La cour d’appel de Versailles, statuant le 19 décembre 2024, examine un litige opposant un syndicat à plusieurs sociétés constituant une unité économique et sociale. Le conflit porte sur les obligations de l’employeur concernant le télétravail imposé durant la pandémie de COVID-19. La juridiction doit se prononcer sur le respect de l’accord collectif, la prise en charge des frais professionnels et le principe d’égalité de traitement. La cour confirme le jugement de première instance en condamnant les sociétés.
L’obligation de négociation collective en cas de télétravail exceptionnel
La violation d’une clause conventionnelle claire et précise. L’accord collectif prévoyait expressément une négociation en cas de télétravail imposé pour circonstances exceptionnelles. « dans une telle situation exceptionnelle imposant d’organiser un télétravail à l’initiative de l’employeur, les organisations syndicales et la direction se réuniront afin de discuter des modalités d’accompagnement non prévues par le présent accord ». La cour constate que cette obligation n’a pas été respectée par la direction du groupe, bien que des réunions d’information aient eu lieu.
La portée territoriale limitée de l’obligation négociée. La cour précise que cette obligation de négocier ne s’imposait qu’au niveau du groupe signataire de l’accord. Elle infirme donc les premiers juges sur ce point, estimant que les sociétés de l’unité économique et sociale n’avaient pas à engager de telles négociations localement. Cette interprétation restrictive protège les entités du groupe non directement signataires de l’accord collectif concerné.

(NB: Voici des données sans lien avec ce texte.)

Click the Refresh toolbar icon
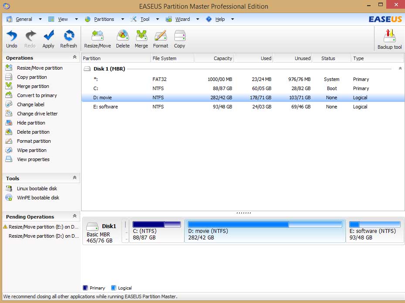 tap(68, 38)
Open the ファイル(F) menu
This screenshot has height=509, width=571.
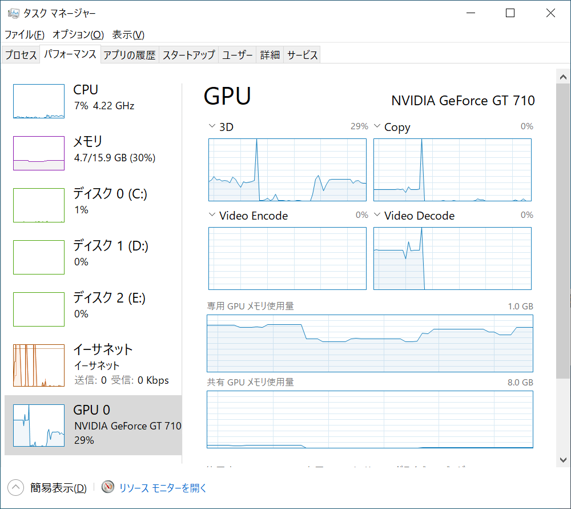(x=25, y=34)
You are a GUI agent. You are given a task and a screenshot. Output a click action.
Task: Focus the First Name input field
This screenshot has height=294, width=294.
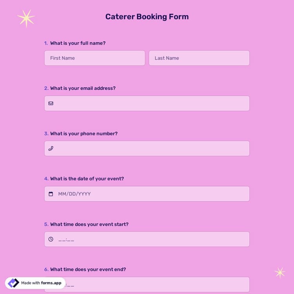(x=94, y=58)
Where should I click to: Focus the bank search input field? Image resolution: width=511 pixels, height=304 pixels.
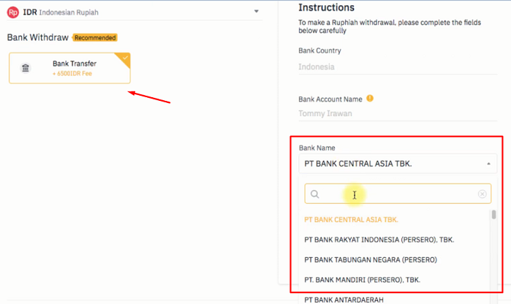click(398, 194)
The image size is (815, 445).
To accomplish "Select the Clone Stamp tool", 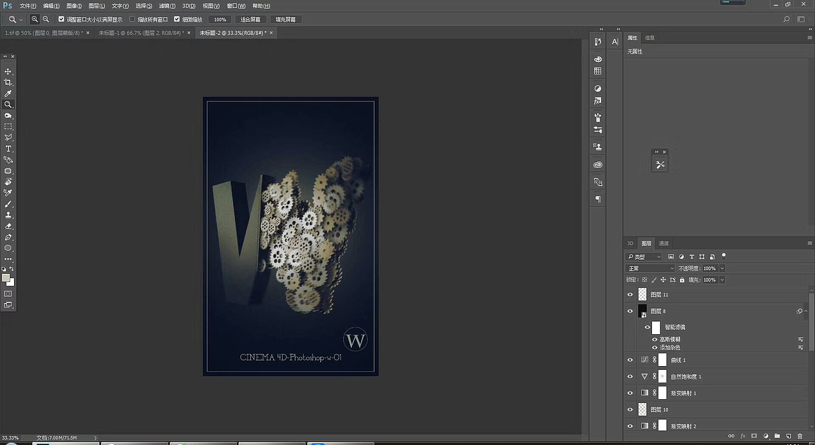I will coord(8,216).
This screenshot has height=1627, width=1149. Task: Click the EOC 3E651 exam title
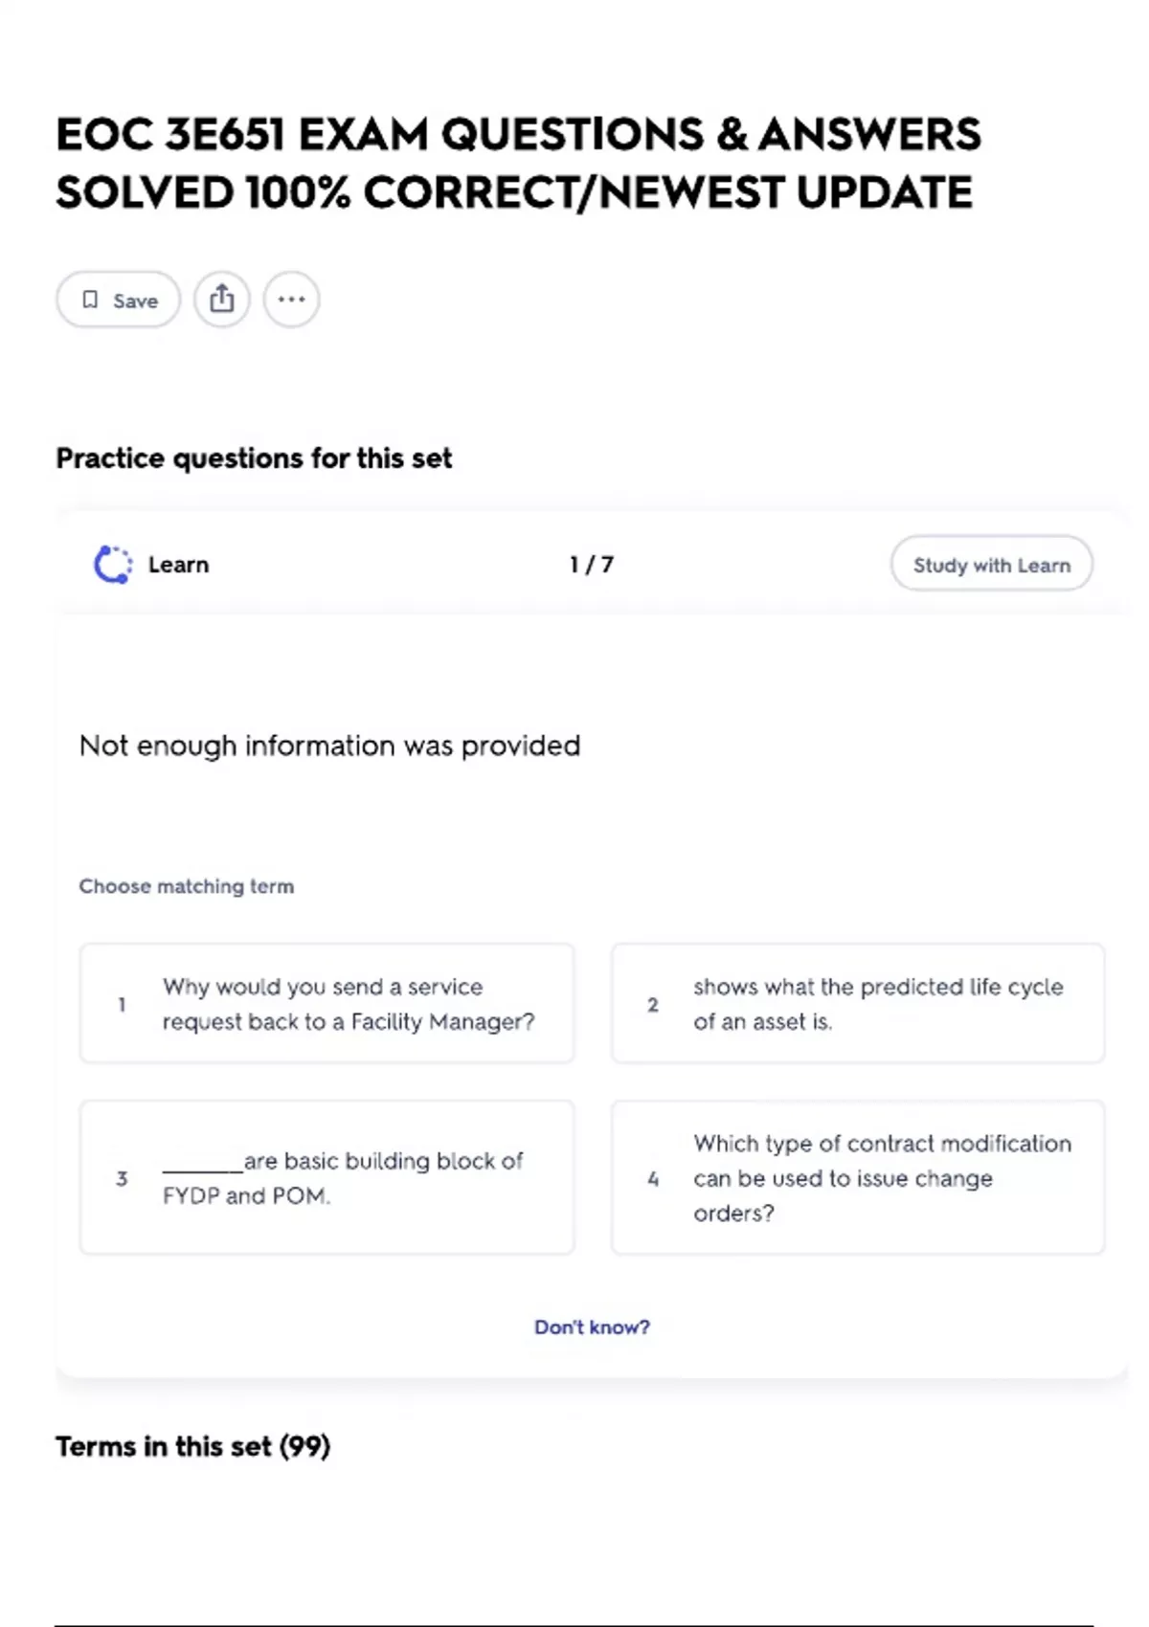[x=517, y=163]
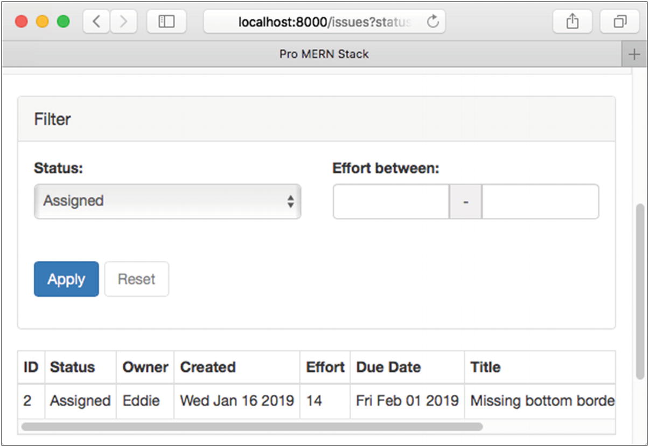
Task: Click the green fullscreen window button
Action: pos(64,22)
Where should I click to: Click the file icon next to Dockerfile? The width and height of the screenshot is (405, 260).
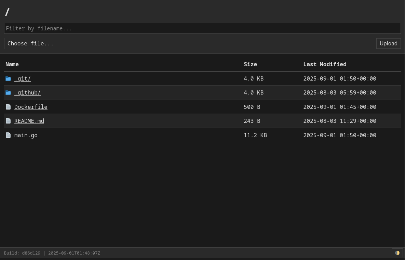(x=8, y=107)
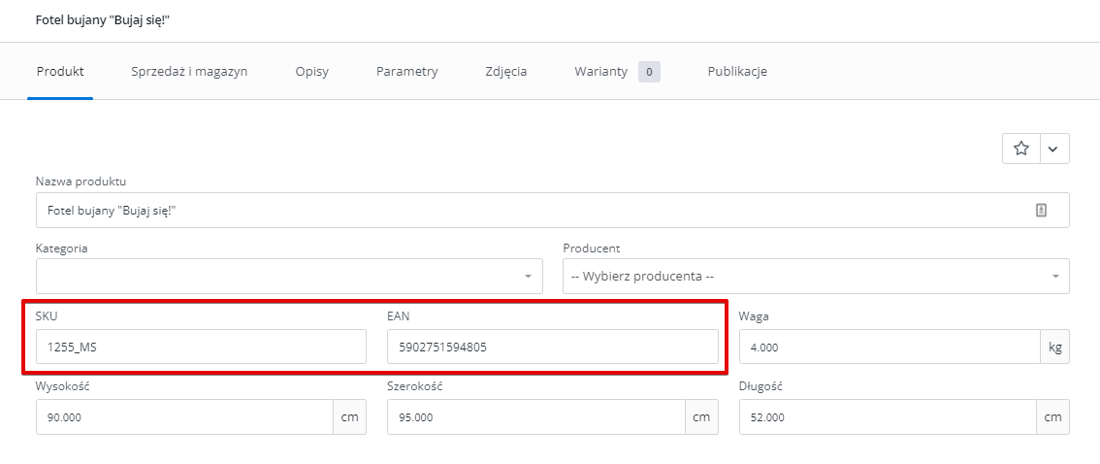Click the star favorite icon
Viewport: 1100px width, 464px height.
[1021, 149]
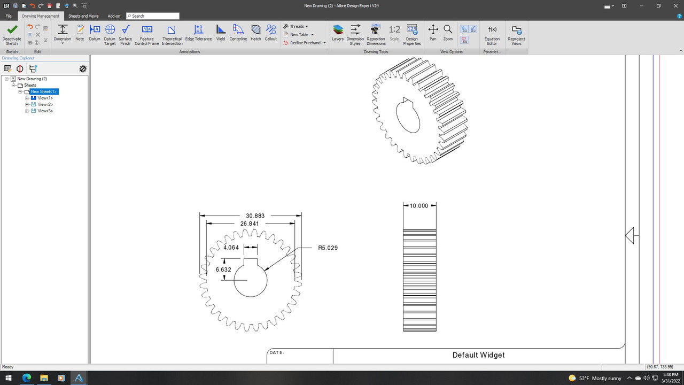The height and width of the screenshot is (385, 684).
Task: Open the Equation Editor
Action: pyautogui.click(x=492, y=33)
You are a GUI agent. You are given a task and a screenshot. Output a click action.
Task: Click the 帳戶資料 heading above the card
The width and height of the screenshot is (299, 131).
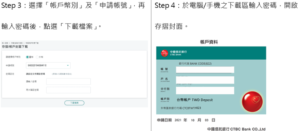pos(209,42)
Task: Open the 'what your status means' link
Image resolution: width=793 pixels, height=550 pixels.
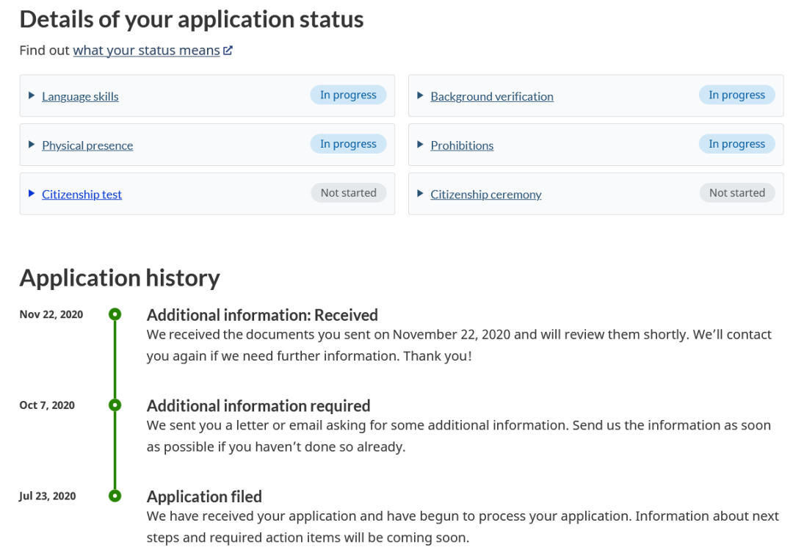Action: [x=146, y=51]
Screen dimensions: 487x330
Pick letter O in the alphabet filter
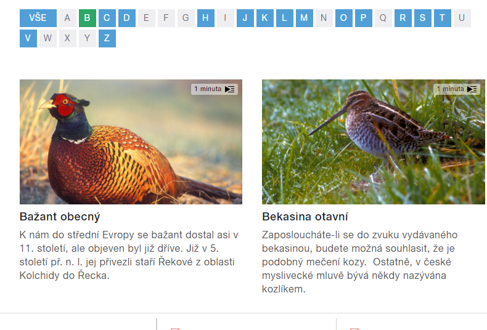click(x=344, y=18)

Le principe de prise en charge des frais et l’égalité de traitement
L’application impérative de l’accord national interprofessionnel de 2020. La cour fonde sa décision sur les dispositions étendues de l’ANI du 26 novembre 2020. « le principe selon lequel les frais engagés par un salarié dans le cadre de l’exécution de son contrat de travail doivent être supportés par l’employeur s’applique à l’ensemble des situations de travail » (Article 3.1.5 de l’ANI du 26 novembre 2020). Elle rappelle que cet article s’applique aussi au télétravail exceptionnel, rendant obligatoire la prise en charge des frais à compter de son extension.
L’absence de justification objective à une différence de traitement. La cour écarte l’argument de l’employeur fondé sur la distinction entre télétravail volontaire et imposé. Elle estime que les salariés se trouvaient dans une situation identique quant aux frais engagés. Le défaut de négociation collective pour définir les modalités d’accompagnement prive l’employeur de tout fondement objectif. Cette analyse rejoint la jurisprudence sociale sur le contrôle des différences de traitement.
La confirmation d’une violation du principe d’égalité pour les titres restaurant. La cour étend son raisonnement à l’avantage en nature constitué par les titres repas. Les salariés en télétravail exceptionnel devaient également supporter des frais de restauration. L’employeur ne démontre aucune raison pertinente justifiant de les en priver. La décision renforce ainsi la protection des salariés en alignant le régime des avantages annexes sur celui des frais professionnels.
La portée pratique de l’arrêt est significative pour les périodes de crise. Il rappelle que le télétravail imposé, bien que légal, génère des obligations financières pour l’employeur. La valeur de la décision réside dans l’articulation entre accord d’entreprise, accord national et principe légal d’égalité. Elle souligne l’importance du dialogue social pour aménager les modalités pratiques, un défaut de négociation pouvant conduire à une condamnation.